2.38 Critics of this kind of theory have noted that the very foundation of contractualism is deeply problematic. Essentially it offers an exclusive reliance on enlightened self‐interest. Critics have questioned whether this could actually function as the normative foundation of a sound ethical theory. Rawls and his followers assume that this enlightened self‐interest would result in particular practical choices on the policy level. The problem is, simply put, they could be wrong. What if citizens actually chose to gamble all on being wealthy and healthy and so instead opted for no publicly funded provision of health care at all? Would their choice then become any more ethically acceptable just because of how it came about?

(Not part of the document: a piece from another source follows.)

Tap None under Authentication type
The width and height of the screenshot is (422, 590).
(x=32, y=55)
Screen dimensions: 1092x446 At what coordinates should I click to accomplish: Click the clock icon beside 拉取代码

Equally, if the basis of morality is rational egoism, as this strategy seems to suggest, what would stop dictators from behaving as dictators usually do, as long as they could be reasonably confident that their victims would never end up in a situation where they could take revenge?
2.39 This concludes our brief overview of influential ethical theories and approaches that have a significant impact on bioethical reasoning. Let us have a closer look now at bioethics itself.
Questions
1 Now that you have read brief snapshots of major ethical theories, do any of them appeal to you? Do any of them reflect your own thinking, values, or intuitions? Why do you reject the theories that you do reject?